La Brulerie des Lilas déplie son paradis quand ses voisins multiplient  la puanteur à la manière d'un miroir à facettes. D'un coté un charcutier expose ses poulets à la concupiscence du passant, il les sacrifie devant tous à la voracité du grill. La chaleur tend la peau des volailles. Des perles de graisse suent au travers, elles fondent sur le volatile du dessous. Si ces prismes reflètent le bronzage des volailles et aiguisent l'appétit, les ondes infrarouges mêlent à l'odeur de poulet grillé celle d'huile de vidange et celle acre, épaisse, toxique du cul des voitures. Derrière le carrousel une résistance rougeoie, elle allume des incendies sur la peau des bestioles. Dans un mouvement éternel elles viennent une par une lécher les flammes du brasier. En bas de cette réplique de l'enfer des pommes de terre se laissent asperger du jus des  bêtes. Elles ajoutent leur touche d'humus et de brulé à l'ensemble tandis qu'elles s'imbibent de graisse de poulet.

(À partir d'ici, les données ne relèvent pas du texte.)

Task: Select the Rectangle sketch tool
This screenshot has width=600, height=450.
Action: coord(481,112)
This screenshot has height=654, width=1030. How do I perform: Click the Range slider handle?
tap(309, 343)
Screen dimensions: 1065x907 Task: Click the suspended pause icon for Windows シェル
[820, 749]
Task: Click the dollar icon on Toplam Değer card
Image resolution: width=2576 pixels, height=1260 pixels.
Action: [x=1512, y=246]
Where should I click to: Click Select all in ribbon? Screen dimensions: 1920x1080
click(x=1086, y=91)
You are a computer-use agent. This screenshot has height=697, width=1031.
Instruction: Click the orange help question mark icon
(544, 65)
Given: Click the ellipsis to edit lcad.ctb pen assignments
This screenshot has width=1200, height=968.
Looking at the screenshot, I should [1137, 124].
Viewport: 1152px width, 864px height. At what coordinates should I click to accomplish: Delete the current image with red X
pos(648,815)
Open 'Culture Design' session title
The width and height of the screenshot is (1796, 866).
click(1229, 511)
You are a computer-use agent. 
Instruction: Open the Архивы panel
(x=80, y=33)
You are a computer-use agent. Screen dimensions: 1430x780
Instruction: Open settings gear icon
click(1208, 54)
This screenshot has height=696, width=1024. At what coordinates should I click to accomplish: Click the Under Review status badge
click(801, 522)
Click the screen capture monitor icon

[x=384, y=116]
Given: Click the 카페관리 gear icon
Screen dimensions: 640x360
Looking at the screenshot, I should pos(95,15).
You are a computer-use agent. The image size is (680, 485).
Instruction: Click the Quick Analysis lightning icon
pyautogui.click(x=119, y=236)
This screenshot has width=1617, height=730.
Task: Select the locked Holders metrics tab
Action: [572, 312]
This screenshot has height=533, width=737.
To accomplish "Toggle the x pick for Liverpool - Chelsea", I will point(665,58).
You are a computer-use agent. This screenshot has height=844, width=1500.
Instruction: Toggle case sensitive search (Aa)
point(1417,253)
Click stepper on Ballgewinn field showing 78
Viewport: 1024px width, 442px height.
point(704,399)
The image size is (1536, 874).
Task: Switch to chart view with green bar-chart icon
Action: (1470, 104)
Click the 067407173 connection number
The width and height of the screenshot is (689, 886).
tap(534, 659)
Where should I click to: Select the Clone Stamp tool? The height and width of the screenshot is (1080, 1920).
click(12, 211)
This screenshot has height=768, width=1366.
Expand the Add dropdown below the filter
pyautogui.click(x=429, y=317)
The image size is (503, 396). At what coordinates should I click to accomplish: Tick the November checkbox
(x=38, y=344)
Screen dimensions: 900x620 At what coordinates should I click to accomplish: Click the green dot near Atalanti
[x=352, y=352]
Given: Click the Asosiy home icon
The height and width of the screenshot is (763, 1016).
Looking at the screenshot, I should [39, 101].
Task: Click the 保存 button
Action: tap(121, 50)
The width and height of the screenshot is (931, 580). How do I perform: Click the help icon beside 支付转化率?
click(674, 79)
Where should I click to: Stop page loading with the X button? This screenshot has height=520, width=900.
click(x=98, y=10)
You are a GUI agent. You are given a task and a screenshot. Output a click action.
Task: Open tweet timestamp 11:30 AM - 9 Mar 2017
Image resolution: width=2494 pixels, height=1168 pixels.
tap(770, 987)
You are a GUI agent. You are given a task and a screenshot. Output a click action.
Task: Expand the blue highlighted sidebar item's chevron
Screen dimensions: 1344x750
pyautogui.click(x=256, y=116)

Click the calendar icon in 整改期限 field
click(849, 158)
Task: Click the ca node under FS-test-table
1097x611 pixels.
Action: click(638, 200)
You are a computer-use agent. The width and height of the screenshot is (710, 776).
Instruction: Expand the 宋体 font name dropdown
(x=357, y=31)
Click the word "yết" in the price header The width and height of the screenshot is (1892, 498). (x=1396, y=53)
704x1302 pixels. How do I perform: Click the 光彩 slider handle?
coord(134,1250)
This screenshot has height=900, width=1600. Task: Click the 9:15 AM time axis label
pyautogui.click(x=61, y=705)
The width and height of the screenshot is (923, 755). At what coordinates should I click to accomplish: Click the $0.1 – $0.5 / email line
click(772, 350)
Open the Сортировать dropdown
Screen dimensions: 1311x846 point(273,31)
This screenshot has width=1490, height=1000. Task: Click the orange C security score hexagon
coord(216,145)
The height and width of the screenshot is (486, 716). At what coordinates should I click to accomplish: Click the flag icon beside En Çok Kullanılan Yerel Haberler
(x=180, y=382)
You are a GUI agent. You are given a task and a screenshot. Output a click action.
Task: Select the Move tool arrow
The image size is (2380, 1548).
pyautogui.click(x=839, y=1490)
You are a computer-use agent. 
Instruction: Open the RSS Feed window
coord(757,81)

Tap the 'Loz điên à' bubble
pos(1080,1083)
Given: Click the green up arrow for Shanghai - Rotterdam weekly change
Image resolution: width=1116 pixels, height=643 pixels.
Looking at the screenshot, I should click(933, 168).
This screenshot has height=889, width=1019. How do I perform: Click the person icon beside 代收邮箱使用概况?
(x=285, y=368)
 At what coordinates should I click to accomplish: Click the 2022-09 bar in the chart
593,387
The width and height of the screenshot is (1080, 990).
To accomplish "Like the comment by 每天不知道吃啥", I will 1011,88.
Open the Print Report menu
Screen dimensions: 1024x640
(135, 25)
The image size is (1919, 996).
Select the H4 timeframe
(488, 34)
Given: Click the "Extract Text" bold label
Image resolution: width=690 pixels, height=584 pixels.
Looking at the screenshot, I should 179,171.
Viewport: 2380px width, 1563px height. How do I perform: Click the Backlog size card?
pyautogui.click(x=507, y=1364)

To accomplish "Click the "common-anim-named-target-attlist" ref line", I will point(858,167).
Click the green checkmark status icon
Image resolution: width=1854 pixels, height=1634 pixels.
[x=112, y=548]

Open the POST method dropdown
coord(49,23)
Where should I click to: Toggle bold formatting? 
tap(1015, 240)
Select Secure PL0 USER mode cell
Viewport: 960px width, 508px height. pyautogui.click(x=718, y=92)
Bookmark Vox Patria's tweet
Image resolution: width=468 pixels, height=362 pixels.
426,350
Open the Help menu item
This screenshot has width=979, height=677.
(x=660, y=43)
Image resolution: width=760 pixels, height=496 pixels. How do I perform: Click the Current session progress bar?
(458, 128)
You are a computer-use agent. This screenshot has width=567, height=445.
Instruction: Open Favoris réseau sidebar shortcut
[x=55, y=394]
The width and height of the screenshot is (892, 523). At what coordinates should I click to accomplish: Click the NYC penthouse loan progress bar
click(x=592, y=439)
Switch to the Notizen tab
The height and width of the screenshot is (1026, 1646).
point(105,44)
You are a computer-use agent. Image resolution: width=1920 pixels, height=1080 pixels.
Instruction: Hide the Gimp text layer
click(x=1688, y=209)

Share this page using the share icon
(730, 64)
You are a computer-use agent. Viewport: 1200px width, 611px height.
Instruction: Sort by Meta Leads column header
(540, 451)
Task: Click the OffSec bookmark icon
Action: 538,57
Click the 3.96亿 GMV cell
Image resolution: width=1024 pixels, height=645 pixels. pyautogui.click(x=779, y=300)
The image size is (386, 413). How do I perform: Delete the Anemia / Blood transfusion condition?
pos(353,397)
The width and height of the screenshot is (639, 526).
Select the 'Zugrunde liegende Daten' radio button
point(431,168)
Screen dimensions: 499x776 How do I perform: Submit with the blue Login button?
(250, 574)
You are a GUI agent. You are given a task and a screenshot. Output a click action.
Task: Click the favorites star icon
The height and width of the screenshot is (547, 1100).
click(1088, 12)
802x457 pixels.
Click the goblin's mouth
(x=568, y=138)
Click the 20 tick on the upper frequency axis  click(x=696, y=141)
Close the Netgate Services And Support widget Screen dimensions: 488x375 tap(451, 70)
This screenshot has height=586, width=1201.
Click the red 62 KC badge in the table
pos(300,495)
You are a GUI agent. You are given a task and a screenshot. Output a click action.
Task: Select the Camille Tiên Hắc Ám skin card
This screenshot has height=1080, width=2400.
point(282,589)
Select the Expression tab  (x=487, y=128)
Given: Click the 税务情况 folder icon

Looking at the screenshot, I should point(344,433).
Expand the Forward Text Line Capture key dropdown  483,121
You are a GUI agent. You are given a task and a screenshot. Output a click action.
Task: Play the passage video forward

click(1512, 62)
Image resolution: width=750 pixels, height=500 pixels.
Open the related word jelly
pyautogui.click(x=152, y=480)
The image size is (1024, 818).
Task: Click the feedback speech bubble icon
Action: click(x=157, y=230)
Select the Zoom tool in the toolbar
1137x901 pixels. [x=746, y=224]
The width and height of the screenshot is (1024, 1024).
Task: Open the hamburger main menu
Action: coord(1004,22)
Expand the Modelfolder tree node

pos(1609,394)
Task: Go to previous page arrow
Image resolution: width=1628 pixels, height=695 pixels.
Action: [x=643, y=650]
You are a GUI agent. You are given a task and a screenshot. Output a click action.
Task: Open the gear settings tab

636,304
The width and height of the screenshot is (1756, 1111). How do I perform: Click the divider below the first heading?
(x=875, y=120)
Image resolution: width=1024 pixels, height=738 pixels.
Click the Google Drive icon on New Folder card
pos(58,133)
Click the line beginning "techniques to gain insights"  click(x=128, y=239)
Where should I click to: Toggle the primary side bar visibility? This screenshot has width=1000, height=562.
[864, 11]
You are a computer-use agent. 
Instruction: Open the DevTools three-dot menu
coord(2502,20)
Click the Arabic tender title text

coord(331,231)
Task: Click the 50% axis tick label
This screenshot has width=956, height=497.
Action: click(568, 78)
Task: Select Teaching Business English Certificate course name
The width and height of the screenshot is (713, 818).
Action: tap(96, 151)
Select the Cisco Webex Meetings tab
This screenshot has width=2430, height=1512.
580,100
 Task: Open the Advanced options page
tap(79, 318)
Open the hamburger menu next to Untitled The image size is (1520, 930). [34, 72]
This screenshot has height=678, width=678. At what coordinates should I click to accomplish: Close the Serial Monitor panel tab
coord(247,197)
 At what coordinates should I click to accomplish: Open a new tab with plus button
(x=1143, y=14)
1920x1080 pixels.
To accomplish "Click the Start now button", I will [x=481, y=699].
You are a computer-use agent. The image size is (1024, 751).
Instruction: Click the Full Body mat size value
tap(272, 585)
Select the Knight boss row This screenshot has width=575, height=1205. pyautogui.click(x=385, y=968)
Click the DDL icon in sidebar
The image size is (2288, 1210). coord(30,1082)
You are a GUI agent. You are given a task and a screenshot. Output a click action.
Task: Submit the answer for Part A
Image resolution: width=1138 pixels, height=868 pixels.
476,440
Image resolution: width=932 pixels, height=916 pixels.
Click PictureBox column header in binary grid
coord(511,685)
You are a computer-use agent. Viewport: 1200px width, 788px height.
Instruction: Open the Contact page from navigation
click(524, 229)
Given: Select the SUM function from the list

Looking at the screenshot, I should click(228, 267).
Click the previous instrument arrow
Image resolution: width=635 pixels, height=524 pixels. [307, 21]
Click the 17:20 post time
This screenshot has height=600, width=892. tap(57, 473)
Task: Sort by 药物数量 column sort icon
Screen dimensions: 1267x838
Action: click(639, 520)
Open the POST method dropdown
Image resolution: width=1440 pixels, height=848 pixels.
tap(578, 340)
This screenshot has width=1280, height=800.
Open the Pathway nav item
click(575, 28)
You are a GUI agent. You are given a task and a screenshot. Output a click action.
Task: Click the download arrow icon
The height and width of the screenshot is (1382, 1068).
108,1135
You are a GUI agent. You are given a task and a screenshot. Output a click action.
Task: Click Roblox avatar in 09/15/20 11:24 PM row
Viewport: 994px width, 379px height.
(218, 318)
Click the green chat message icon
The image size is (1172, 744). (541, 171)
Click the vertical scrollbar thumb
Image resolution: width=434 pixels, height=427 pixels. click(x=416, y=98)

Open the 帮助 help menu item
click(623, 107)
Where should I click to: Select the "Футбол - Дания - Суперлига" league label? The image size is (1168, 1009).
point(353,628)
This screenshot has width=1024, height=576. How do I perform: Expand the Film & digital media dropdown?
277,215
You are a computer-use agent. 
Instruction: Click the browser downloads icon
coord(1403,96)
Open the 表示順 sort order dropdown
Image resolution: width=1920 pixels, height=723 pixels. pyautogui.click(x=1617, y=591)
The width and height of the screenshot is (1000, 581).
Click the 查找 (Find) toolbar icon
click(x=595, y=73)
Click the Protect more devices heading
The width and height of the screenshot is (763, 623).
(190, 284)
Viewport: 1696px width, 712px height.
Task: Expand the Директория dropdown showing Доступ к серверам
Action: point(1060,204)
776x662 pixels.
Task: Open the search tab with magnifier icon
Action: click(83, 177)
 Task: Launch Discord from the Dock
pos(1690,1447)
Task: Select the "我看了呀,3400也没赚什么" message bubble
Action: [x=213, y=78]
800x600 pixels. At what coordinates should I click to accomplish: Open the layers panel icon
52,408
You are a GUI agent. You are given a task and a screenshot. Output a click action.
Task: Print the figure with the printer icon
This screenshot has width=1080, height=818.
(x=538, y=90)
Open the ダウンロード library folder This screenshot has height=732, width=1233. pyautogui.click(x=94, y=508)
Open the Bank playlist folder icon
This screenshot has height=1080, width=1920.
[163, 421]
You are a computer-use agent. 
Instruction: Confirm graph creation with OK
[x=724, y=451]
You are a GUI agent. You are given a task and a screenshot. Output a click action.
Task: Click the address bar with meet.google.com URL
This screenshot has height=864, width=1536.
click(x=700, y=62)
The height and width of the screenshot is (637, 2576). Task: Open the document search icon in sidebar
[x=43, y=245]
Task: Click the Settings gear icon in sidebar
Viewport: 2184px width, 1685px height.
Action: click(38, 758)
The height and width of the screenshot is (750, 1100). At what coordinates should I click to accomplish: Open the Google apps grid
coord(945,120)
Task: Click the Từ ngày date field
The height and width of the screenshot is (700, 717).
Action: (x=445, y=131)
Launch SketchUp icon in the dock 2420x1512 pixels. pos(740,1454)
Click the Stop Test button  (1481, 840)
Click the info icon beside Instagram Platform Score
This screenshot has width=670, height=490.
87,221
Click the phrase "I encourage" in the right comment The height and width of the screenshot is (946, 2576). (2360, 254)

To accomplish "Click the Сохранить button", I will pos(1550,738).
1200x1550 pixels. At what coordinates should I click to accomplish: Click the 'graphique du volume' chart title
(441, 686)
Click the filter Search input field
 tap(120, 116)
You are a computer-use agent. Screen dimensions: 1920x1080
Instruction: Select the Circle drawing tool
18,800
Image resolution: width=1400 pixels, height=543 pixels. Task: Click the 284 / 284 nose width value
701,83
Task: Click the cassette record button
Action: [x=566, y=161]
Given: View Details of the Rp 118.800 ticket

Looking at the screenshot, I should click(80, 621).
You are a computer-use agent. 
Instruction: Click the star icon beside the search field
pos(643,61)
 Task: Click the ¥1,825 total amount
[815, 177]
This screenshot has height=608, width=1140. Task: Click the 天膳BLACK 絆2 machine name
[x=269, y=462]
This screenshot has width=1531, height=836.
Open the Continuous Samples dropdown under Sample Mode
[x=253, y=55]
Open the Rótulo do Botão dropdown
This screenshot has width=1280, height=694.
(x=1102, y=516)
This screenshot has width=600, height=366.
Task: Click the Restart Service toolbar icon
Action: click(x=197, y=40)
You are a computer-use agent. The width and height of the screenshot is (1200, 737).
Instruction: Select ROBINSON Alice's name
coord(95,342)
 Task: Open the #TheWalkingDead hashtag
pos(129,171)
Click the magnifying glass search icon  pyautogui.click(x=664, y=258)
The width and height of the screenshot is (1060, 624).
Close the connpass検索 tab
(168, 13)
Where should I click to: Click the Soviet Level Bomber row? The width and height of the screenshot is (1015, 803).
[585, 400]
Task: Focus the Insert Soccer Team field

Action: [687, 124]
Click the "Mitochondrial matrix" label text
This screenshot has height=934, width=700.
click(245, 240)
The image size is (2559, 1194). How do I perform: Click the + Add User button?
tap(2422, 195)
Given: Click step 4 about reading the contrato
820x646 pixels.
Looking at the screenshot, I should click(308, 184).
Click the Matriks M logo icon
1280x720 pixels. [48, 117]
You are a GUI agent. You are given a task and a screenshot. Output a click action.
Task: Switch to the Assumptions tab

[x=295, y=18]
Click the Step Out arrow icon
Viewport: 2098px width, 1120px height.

De l'autre coté de la Brulerie des Lilas les machines frigorifiques d'un magasin de produits surgelés éjectent leur air chaud. Un air visqueux et moite où la narine immédiatement reconnaît les miasmes des bouches d'aération du métro. Il faut être une blonde pas farouche pour jouer avec ces gueules et leur montrer ses cuisses. L'haleine de cette usine percute celle du bouchon dans la rue. Sous le choc permanent l'odorat du piéton succombe, toutes écoutilles fermées le client se réfugie chez Monsieur X.